Qu’est-ce que ces expériences vous ont apporté, sur le plan personnel et professionnel ?

Je peux vous dire que depuis la disparition du Président Ahmed Sékou Touré, nous n’avons été soutenus par aucun président qui est passé, sauf le Président Alpha Condé qui avait commencé à nous aider. Malheureusement, il y a eu le changement après. Il a été le seul, après tous les présidents qui sont passés, à nous faire du bien. Et après, notre président actuel, Mamadi Doumbouya, nous a aussi offert des instruments. Pour l’instant, c’est là où nous en sommes.

Nous avons eu beaucoup de succès parce que nous avons notre propre style, notre harmonie et notre organisation. C’est ce qui fait que jusqu’à maintenant, on tient.

Regrettez-vous aujourd’hui d’avoir fait partie du Bembeya Jazz ?

Pas du tout, pas du tout ! Je peux vous dire que, quand je suis à l’extérieur, je suis le plus grand. Les gens ont un respect religieux pour moi. Je crois que l’argent ne peut pas offrir ça, rien ne peut offrir ça, sauf si vous avez aimé quelque chose et que vous avez fait plaisir aux gens. C’est ce qui donne ça. Nous avons eu de l’argent, bien sûr, en tant que fonctionnaires, mais par rapport au rendement que nous avons eu, c’est un peu faible. Vous savez, tout peut finir un jour. Vous pouvez être multimilliardaire et tout se termine un jour, mais le nom restera éternellement.

Avez-vous réalisé des morceaux ou des albums en solo au cours de votre carrière ?

J’ai fait quatre albums à la guitare. Et maintenant, si Dieu le veut bien, j’ai déjà préparé un album de 100 morceaux et un album de guitare qui seront présentés ensemble. C’est pourquoi on doit organiser un événement en mon nom, et c’est pour bientôt.

Vous ne comptez pas prendre votre retraite après toutes ces années ?

Quand on aime la musique, on peut peut-être prendre sa retraite de la scène, mais intérieurement, on ne peut pas abandonner. Surtout moi, en tout cas, je ne peux pas.

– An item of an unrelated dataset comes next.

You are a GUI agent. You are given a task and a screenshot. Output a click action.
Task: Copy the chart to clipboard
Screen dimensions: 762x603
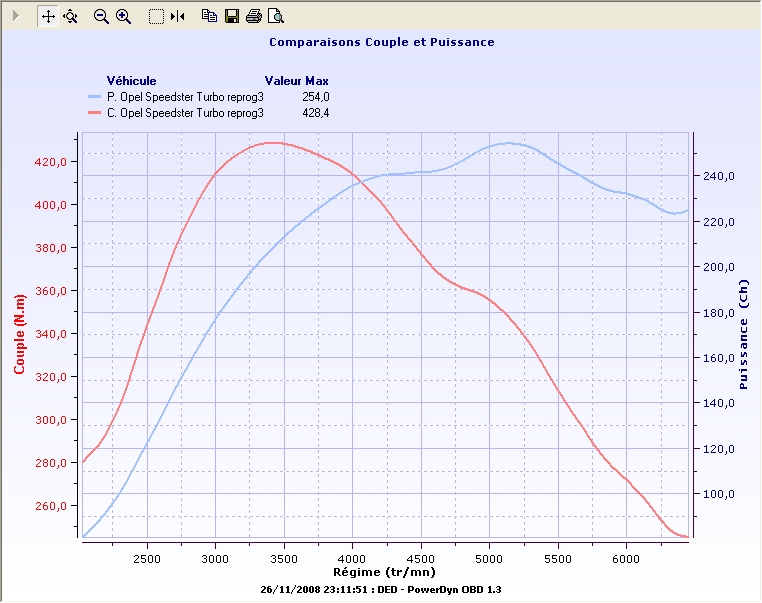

Après toutes ces années passées au sein du groupe, que sollicitez-vous aujourd’hui ?

Je voudrais qu’on me donne les moyens, les vrais moyens, et avoir un partenaire valable qui peut nous produire et organiser des tournées à travers le monde entier. On en a déjà fait, mais ça fait longtemps qu’on n’en a pas fait. C’est ça qui manque aujourd’hui réellement, et je sais que les gens ont besoin de voir aujourd’hui le Bembeya Jazz et d’écouter son répertoire, parce que notre répertoire est unique en son genre.

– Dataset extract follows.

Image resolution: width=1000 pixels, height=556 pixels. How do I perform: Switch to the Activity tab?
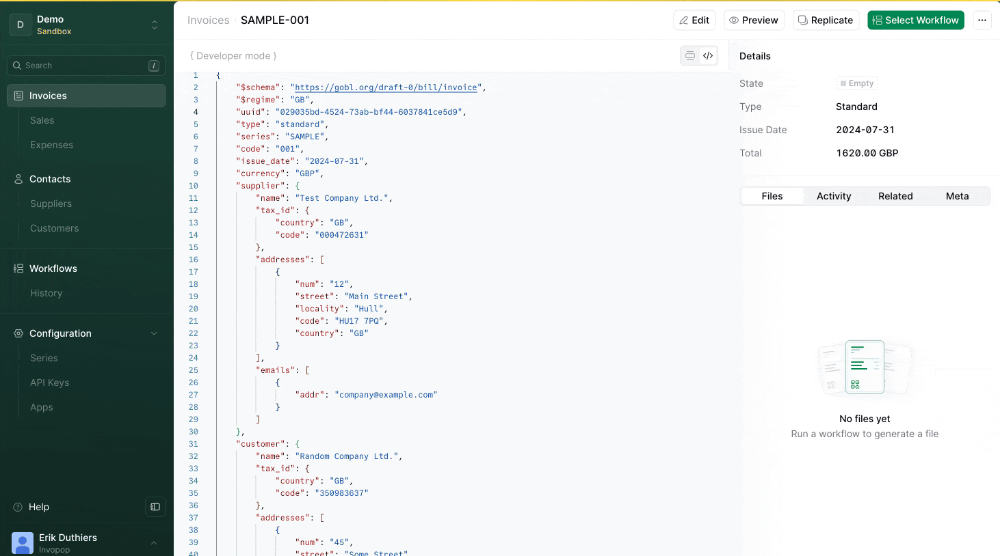coord(834,196)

Donc, depuis plusieurs années vous ne faites plus de tournées ?

Pas du tout. Je crois que c’était depuis l’époque d’Alpha Condé. Nous sollicitons un partenaire spécialisé dans les tournées, spécialisé dans la production musicale, et qui pourrait lancer cela dans plusieurs pays, dans plusieurs pays africains, parce que les gens ont besoin de notre musique. Notre musique, dans son genre, est unique. C’est ce qui nous manque. Le Bembeya Jazz est dans l’ombre parce que nous ne faisons pas de tournées.

L’État guinéen vous a-t-il témoigné de la reconnaissance pour votre contribution à la culture nationale ?

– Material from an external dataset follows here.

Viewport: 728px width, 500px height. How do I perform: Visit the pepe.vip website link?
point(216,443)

Ben, tout à fait, parce qu’on a eu des décorations. Après, ils nous ont donné la prise en charge sanitaire, et on nous a donné un salaire de quelques millions. On prend ça aussi, nous les anciens.

Comment se porte aujourd’hui le Bembeya Jazz ? Combien de membres actifs reste-t-il ?

Je peux vous le dire, je préfère si c’est possible, parce que dire que le Bembeya Jazz va bien ne suffit pas. Il se porte très bien, avec la troisième génération. Je suis le seul doyen là-dedans.

Rien ne vous manque ?

Ça nous manque, comme je viens de vous le dire tout à l’heure. Nous avons envie de faire de nouveaux albums, ça nous manque. On a envie de faire des tournées, ça nous manque. Voilà, sinon on nous a donné du matériel de musique, le président nous a offert ça, voilà. Mais cela ne suffit pas, ça ne suffit pas. Il faut faire revivre le nom de la Guinée en dehors de la Guinée. C’est ça. On était dix membres au moment de la création. C’est moi qui ai complété. Quand je suis arrivé, il y avait neuf personnes parce qu’il n’y avait pas de guitariste.

Et à date, il reste combien de membres ?

Aujourd’hui, tous les autres du groupe sont morts, sauf Sékou « le Grow ». Mais lui, depuis 1984, il ne joue plus dans l’orchestre. Je suis le seul qui l’a tenu jusqu’à maintenant.

Quel avenir voyez-vous pour la musique jazz “made in Guinea” ?

Moi, je pense qu’ils ne sont pas tous, mais d’une manière générale, beaucoup de générations actuelles ne sont pas dans notre harmonie musicale. Et cela, c’est grave, parce que notre musique, elle existe, notre forme musicale, c’est unique à la Guinée. Dès que tu entends ça, si tu as l’habitude d’écouter des morceaux guinéens, tu diras : « Ça, ça vient de la Guinée. »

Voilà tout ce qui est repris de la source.